Article.
This approach differs significantly from existing cross cultural studies. Although it can be linked to the emic approach, the author stresses that it is not the same. It is not a method itself, but research begins with the basic cultural categories of a given culture and their interactions (Ventakesh,1995 in Costa/Bamossy, 1995:27).

This approach is a sum of studies at different layers (Ventakesh, 1995 in Costa/Bamossy, 1995:44):

- The study of the cultural (symbols, belief system, norms)
- The study of the social (social organisations and institutions)
- The study of the individual (personality, behaviour)

To summarise, the ‘ethnoconsumerist’ approach is a multifaceted one that studies the individual not as an individual, but as a cultural being.

The problems of cross cultural studies or international market research are not only based on finding an adequate theoretical approach but also the time and the money available for extended research and validity of the obtained results. The development of cross cultural marketing studies is hampered by competitive and economic restrictions. If research is conducted for a business firm, the results are seldom published or accessible to the public. This impedes the free and continual development of scientific market research. For example, it was impossible to read the results of comparative market studies by the GfK which could have been relevant to my thesis due to the prohibitive costs of these publications.

Europe as a research field is quite interesting because of common history and at the same time its separate developments. Europe has had challenging changes before evolving to one entity from 1957 on. Although European powers strive to achieve homogenisation on many sectors, only few have been successful. Especially in terms of economical and political goals they seem to have reached their goals. Europe has been characterised by its idea to become a world power, a mayor player of the triad or negatively labelled a ‘fortress’.

Exercise task A.
Answer these questions about the passage on cross-cultural consumer research:
(i) What three layers of study make up the ethnoconsumerist approach?
(ii) What kept the writer from reading the GfK's comparative market studies?
(iii) From what year on has Europe been evolving into one entity?
Exercise task B.
Carry on the passage on cross-cultural consumer research, picking up right after its final sentence about Europe.

Recorded data.
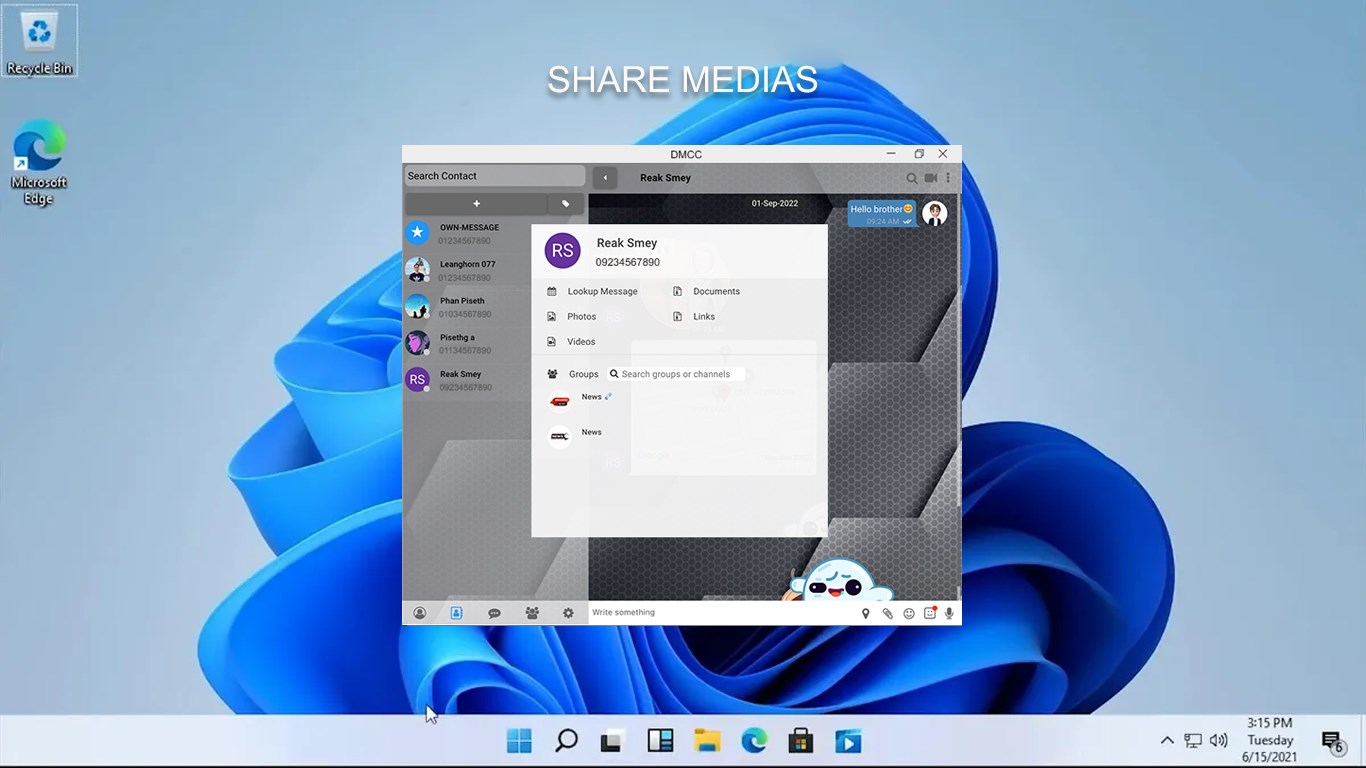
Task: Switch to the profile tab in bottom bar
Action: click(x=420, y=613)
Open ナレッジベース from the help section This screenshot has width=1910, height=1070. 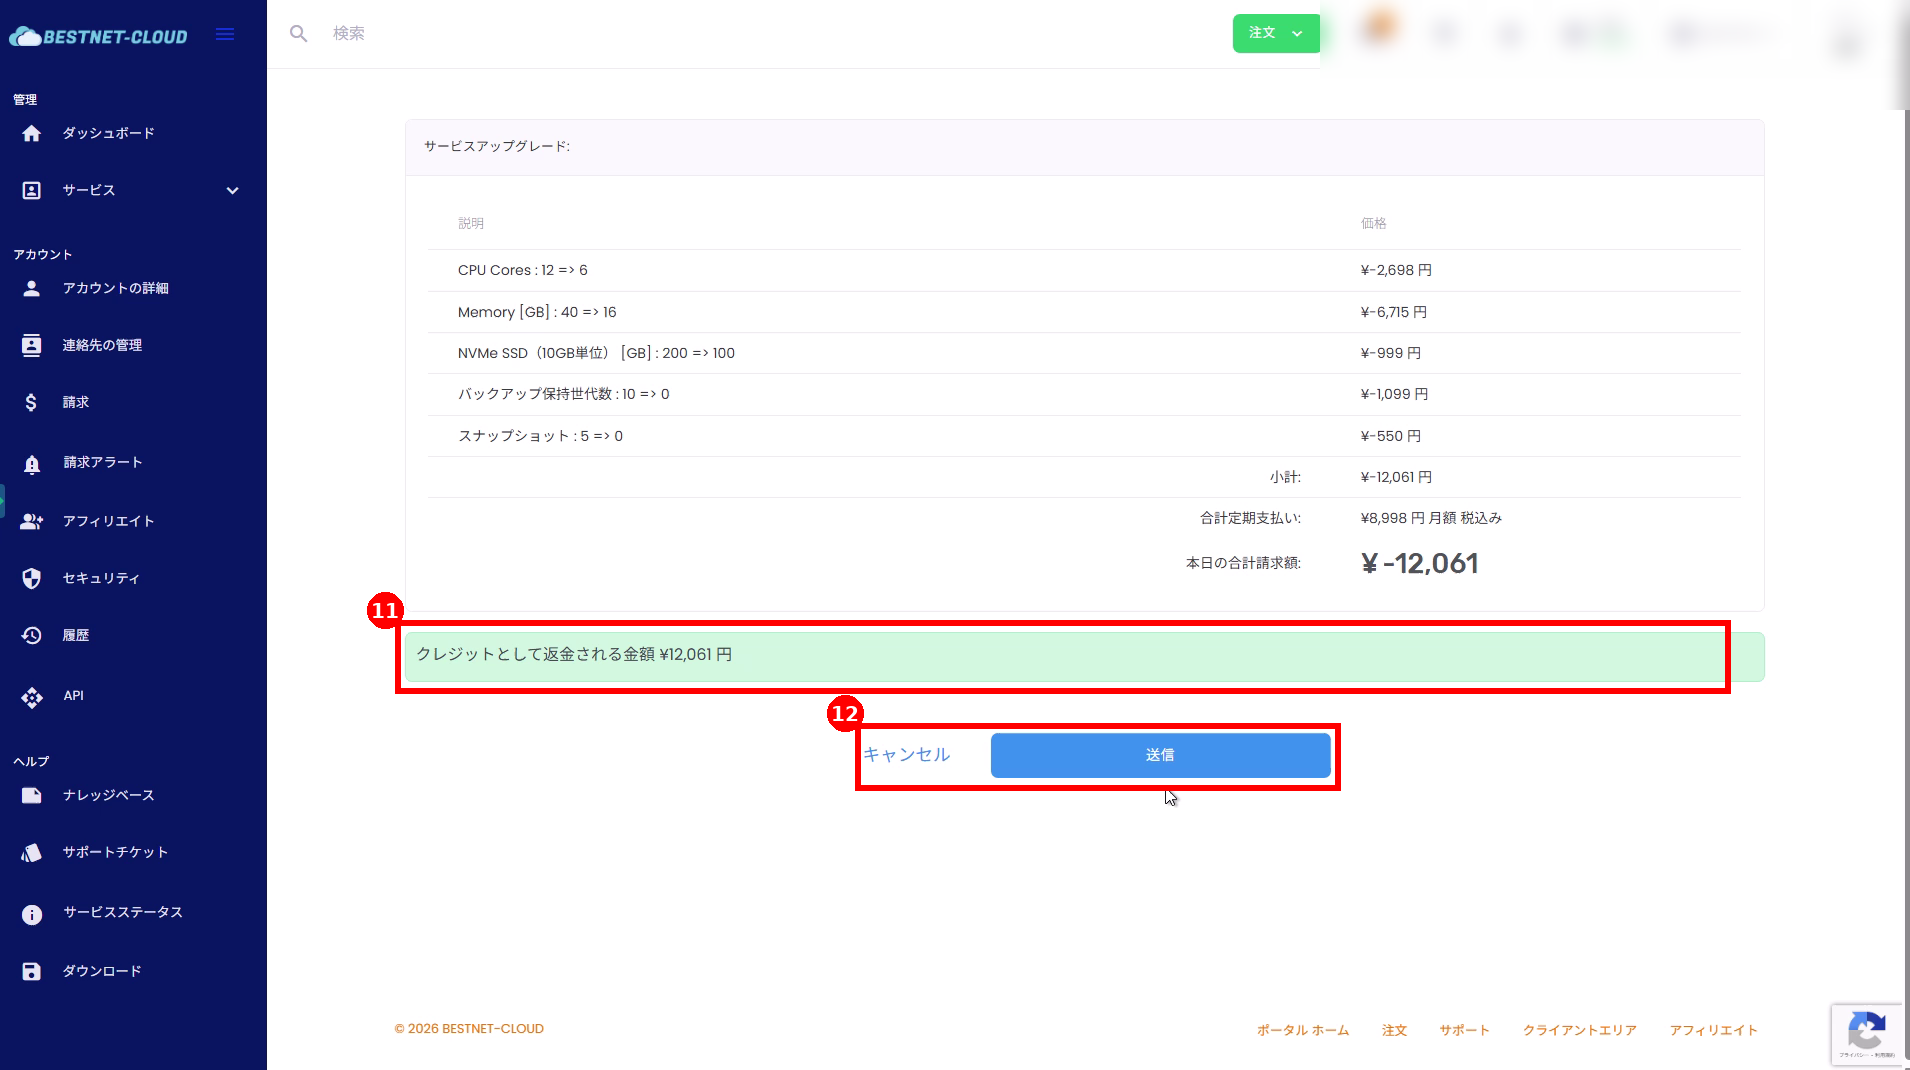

Response A.
(i) The study of the cultural (symbols, belief system, norms), the study of the social (social organisations and institutions) and the study of the individual (personality, behaviour).
(ii) The prohibitive costs of these publications.
(iii) 1957.

Response B.
Europe’s historical development has enabled researchers to compare countries and cultures more easily on an European base, offering a rich source of comparison. When legal frames are similar or even identical, the differences within the countries become more obvious and valid. But from which point on do differences become evident?

When the research focus is on consumer behaviour, the influences of culture must be taken into consideration. This means that the consumer is influenced by the culture in which he is living. Does this imply that culture shapes the consumer preferences?

Consumers influence the people with which they are in social interactions and their environment by their individual actions and reactions. Does this mean that the consumer influences his culture? From my point of view reality is a mixture of both types of interactions, each reacting to the previous actions of the other, consumers shaping and being shaped by their environment.

The world changes at a tremendous speed. Firms are able to offer their products nation wide and even on a global scale. Consumer needs and tastes seem to become more and more similar, and as American baseball caps, pop music and Coca Cola seem to be in universal demand from Afghanistan to Zaire a new type of customer is born: the global consumer. The importance for multinational firms is to recognise the strategy of global segmentation, to think global and act local which means to think about global similarities and adapt to local differences (Hassan, 1990:55).

According to Ventakesh (1995), consumerism is a global cultural phenomenon and subject to change (Ventakesh, 1995 in Costa/Bamossy, 1995:30). Cultures evolve and change constantly. The only difference is the rate at which they change with industrialised nations seeming to change more rapidly than traditional pre -industrial societies. Exactly this fact makes it so difficult to analyse and define them in detail. Sometimes the existing one has already been rendered obsolete by the new one. The following figure will illustrate the relationship between culture and economy and show its development over time.

I. Premodern

No distinction between culture and economy One implies the other

II. Modern

Economy is accorded a superior status because of its relevance to the creation of ‘productive’ value

illustration not visible in this excerpt

III. Postmodern-postindustrial

New perspectives on the relationship between culture and economy.

Culture subsumes economy

illustration not visible in this excerpt

Fig. 4: Relationship between culture and economy (Ventakesh in Costa/Bamossy, 1995:31)

All in all from the relationship between cultural aspects and consumer behaviour described in this chapter, it can be deduced that all countries participating in our reanalysis of the Bolloré study can be considered to be postmodern - postindustrial societies where culture subsumes economy but where relevant cultural differences (i.e. eating and food purchasing habits, language) exist which could be considered in a market research study.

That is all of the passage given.